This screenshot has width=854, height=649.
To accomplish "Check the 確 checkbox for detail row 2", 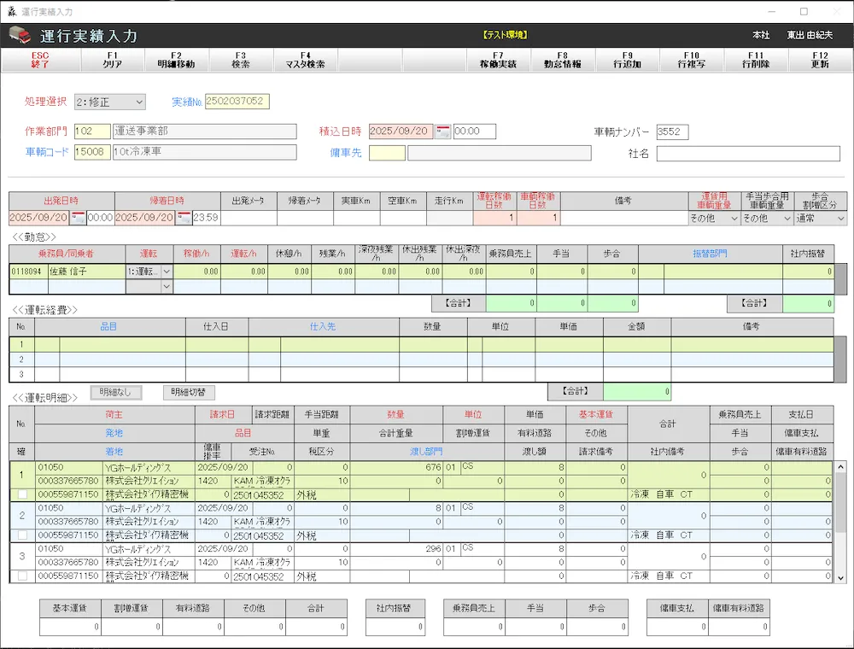I will click(21, 535).

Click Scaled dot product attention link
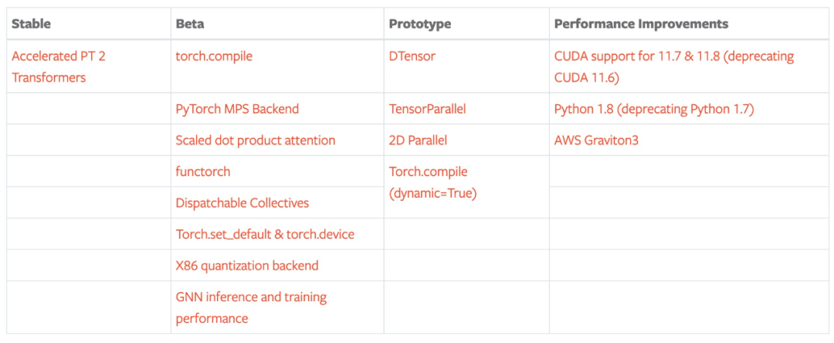255,141
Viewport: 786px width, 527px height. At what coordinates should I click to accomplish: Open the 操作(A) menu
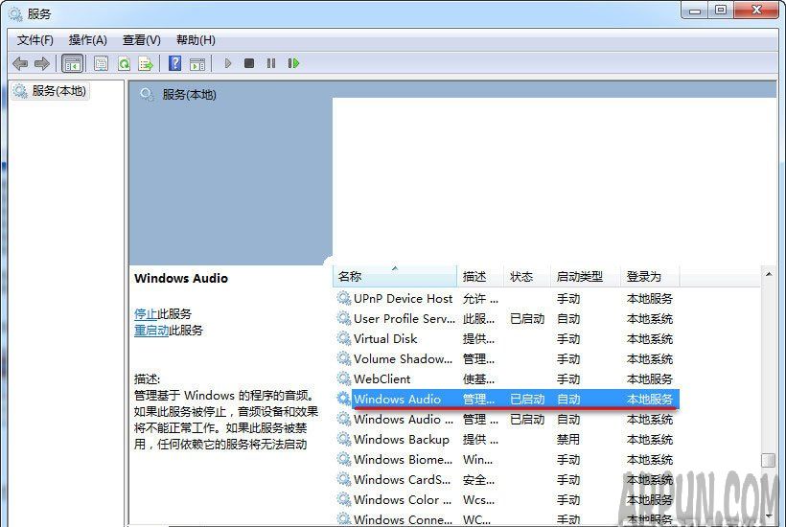tap(88, 39)
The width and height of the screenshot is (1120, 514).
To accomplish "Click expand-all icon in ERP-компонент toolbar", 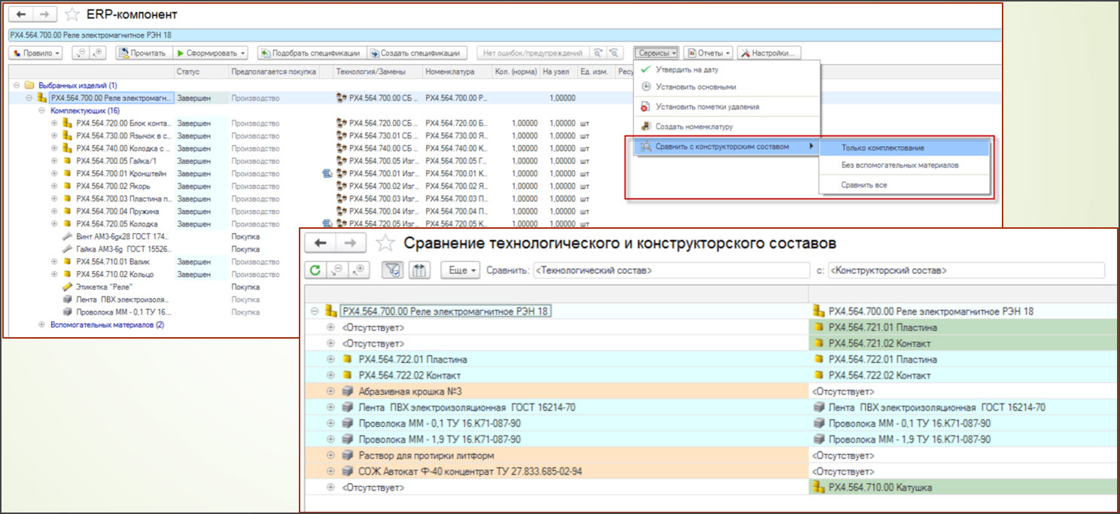I will click(x=98, y=53).
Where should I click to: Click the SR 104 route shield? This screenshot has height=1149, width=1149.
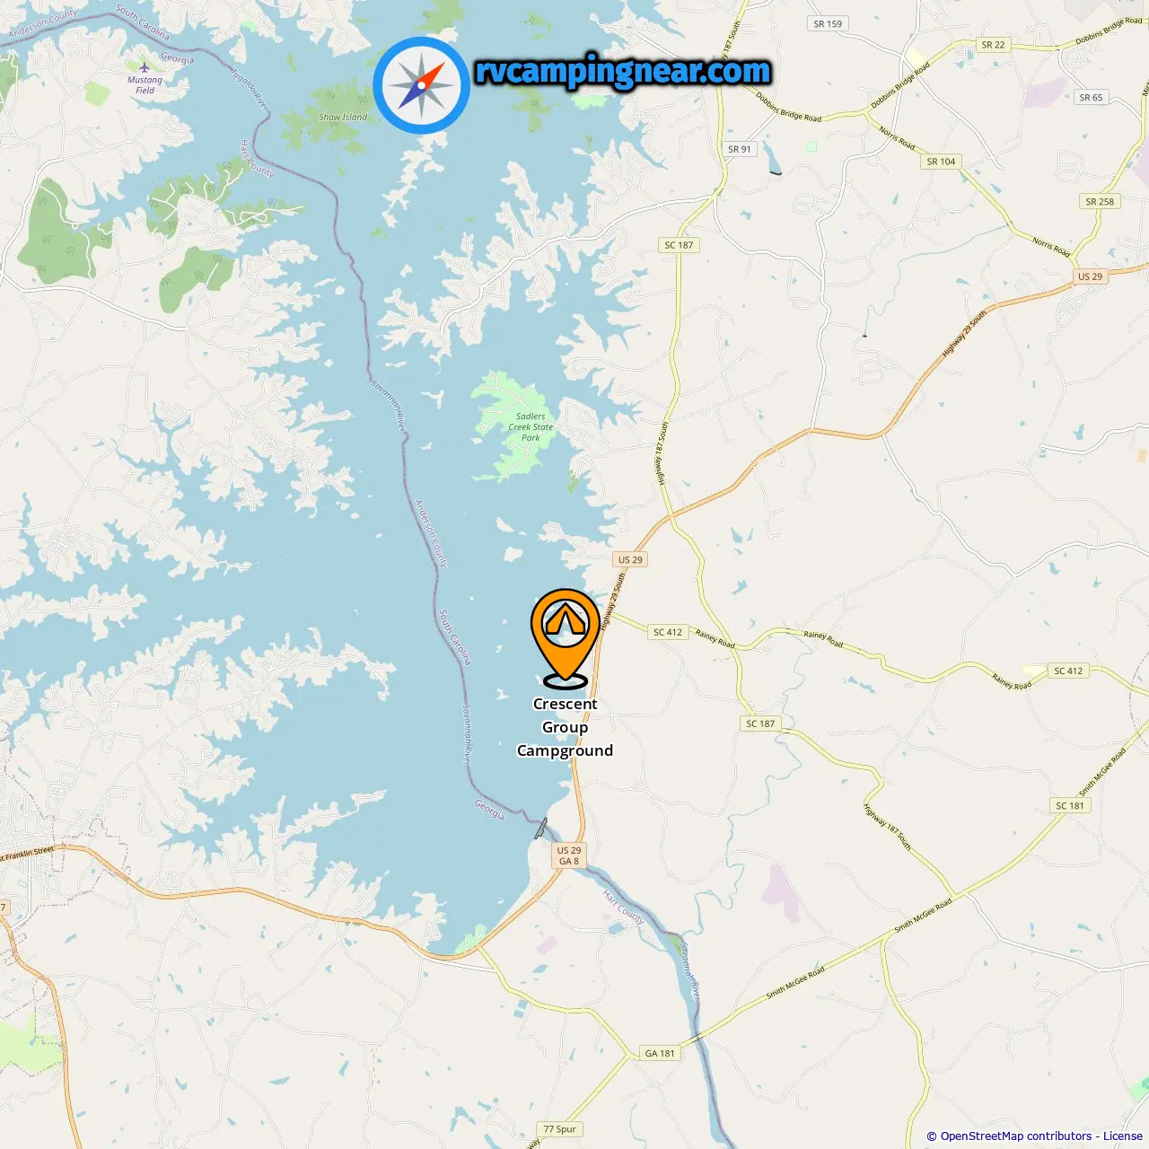point(941,162)
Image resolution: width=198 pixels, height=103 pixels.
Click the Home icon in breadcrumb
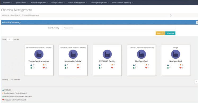[x=3, y=15]
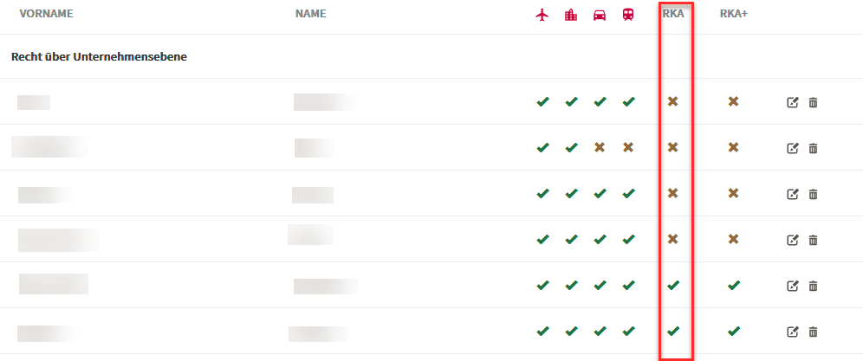This screenshot has width=863, height=361.
Task: Select the Recht über Unternehmensebene heading
Action: pos(99,56)
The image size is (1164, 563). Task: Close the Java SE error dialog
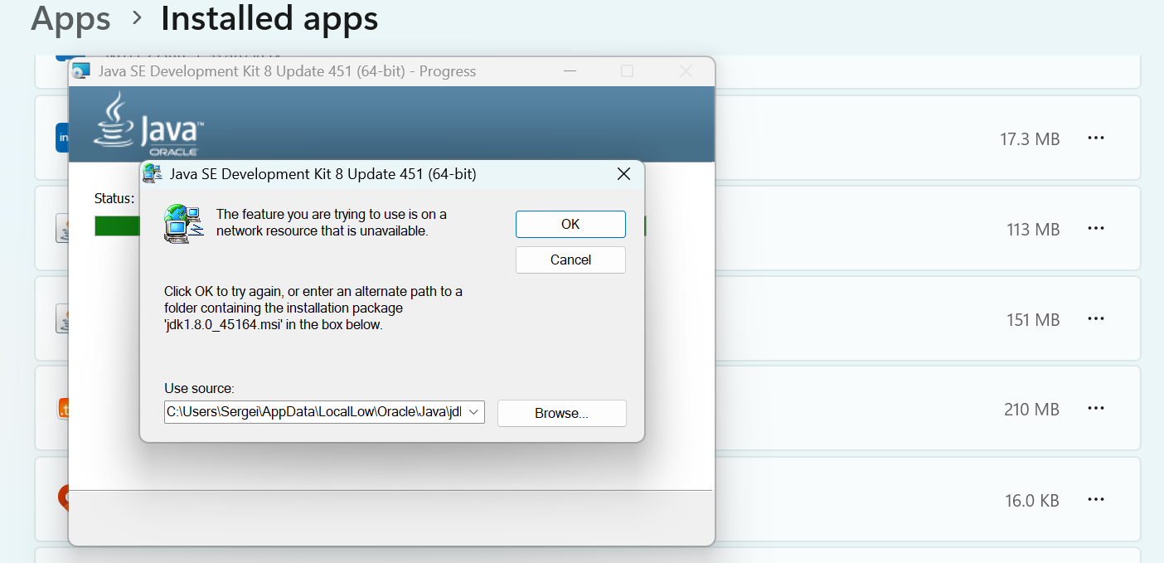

■ **ABOUT THIS TASK**
Leaving out the pictures, print exactly and only the lines from the one containing "Image resolution: width=198" through the last line of the records.

■ **TASK ANSWER**
Image resolution: width=198 pixels, height=103 pixels.
Click the Home icon in breadcrumb
[x=3, y=15]
This screenshot has width=863, height=361.
Task: Select the Recht über Unternehmensebene heading
Action: pos(99,56)
The image size is (1164, 563). Task: Close the Java SE error dialog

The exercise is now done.